The problem with centralization and the question of government inefficiency also needs to clarified. We are faced with a perennial difficulty here: which tasks are best suited to a single centralized system, and which are best dispersed? Somehow, the US Postal Service has become the symbol of all the evils of a centralized government program. I cannot for the life of me understand why. Anyone who has spent any time overseas knows how fortunate we are to enjoy the supreme luxury of having someone show up at our door six days a week to deliver our mail to us personally. Similarly, anyone who has spent any time in Europe knows well that no one, and I mean no one, is clamoring for health care that is “more like the American system.”

We the people seem to accept that the business of homeland defense and the conduct of foreign wars are best handled in a decisively centralized manner: by the single largest government bureaucracy on the planet. (This was decidedly not the Founders’ view of the matter—they were terrified of the possibility of the Great Armed State).

We also seem to agree in the main that other things, such as legislative decisions about the availability of alcohol or when a young person may receive a driving permit, are best handled locally, at the state level, or even more locally at the county level. When it comes to another major institution such as public education we can’t seem to make up our minds, so we muddle through, centralizing some things and localizing others. (Most Protestant churches muddle along in the same ad hoc way, if you think about it).

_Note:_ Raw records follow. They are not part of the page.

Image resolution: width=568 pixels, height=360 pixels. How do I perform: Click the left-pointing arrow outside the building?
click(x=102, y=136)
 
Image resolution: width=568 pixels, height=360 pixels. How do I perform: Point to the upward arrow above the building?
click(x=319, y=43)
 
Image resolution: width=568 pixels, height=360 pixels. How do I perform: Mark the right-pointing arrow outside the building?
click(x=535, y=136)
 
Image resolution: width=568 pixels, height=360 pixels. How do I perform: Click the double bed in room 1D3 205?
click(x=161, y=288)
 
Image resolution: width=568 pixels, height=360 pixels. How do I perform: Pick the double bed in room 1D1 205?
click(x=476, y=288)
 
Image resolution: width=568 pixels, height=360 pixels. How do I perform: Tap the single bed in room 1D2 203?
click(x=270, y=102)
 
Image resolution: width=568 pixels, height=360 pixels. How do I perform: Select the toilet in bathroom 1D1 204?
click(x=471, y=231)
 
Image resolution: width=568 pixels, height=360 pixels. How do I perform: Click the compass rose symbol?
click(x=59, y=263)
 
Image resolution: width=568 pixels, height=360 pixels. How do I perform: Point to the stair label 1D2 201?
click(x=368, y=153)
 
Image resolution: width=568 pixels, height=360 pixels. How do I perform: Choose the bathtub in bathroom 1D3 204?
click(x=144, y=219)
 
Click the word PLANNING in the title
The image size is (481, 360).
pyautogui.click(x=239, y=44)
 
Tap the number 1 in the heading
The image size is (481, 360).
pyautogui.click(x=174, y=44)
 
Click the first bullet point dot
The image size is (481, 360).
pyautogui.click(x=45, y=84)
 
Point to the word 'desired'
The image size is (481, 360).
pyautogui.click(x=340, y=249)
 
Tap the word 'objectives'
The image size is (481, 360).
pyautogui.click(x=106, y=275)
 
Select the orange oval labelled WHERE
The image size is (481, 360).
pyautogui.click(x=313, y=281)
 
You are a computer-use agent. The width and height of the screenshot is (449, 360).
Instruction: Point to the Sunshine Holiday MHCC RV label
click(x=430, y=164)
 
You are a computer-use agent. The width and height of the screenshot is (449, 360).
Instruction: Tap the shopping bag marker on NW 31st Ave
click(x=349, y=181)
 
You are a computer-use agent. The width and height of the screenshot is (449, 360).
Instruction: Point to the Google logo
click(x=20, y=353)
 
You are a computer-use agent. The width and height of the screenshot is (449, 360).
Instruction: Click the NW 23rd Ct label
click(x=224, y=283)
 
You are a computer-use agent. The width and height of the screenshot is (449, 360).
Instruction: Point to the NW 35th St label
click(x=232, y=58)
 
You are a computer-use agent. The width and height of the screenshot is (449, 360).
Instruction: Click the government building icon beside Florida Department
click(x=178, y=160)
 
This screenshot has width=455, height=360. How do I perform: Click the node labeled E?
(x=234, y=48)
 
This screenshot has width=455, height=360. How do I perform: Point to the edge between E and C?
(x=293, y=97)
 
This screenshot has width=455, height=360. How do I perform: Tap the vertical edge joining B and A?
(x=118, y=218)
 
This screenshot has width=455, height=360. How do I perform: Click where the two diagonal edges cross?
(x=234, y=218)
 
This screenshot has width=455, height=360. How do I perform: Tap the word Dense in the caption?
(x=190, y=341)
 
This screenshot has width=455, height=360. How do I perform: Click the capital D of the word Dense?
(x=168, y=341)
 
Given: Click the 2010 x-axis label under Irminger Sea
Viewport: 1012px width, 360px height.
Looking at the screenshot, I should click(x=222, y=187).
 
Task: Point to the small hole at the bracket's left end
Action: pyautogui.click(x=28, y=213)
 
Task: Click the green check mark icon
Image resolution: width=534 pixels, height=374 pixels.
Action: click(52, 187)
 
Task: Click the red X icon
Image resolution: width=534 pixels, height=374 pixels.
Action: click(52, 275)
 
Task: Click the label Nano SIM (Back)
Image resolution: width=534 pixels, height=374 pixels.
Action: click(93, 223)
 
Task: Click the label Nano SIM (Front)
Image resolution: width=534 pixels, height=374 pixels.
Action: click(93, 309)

A perfectly fair question is whether it is best to imagine health care as the kind of thing best handled in a centralized or de-centralizedway. But to ask, and then answer, that question fairly, we need to jettison the old rhetorical saws about socialist medicine, government takeovers and death panels.

Let the dead bury their dead.

There is another question lying behind these questions, and I continue to wonder if making it explicit might not assist in changing the tenor and the purpose of these debates. Aren’t there certain businesses and industries that should be not-for -profit? Isn’t it the enormous amount of money to be made in the current health care system that is driving up costs? How much money do insurance companies currently dole out in advertising? Yes, advertising. Ditto the pharmaceutical companies? What other things might be done with that money?

“Socialism” is not the right word with which to capture this question. Neither, I do not think, is the language of “rights.” We do not have a right to health, after all. The world is a very uncertain place, and mortality is our common fate. But we the people do have the right to pose the question of whether there are certain things that people should not make money on: like catastrophic illness. Or hurricanes. Or war.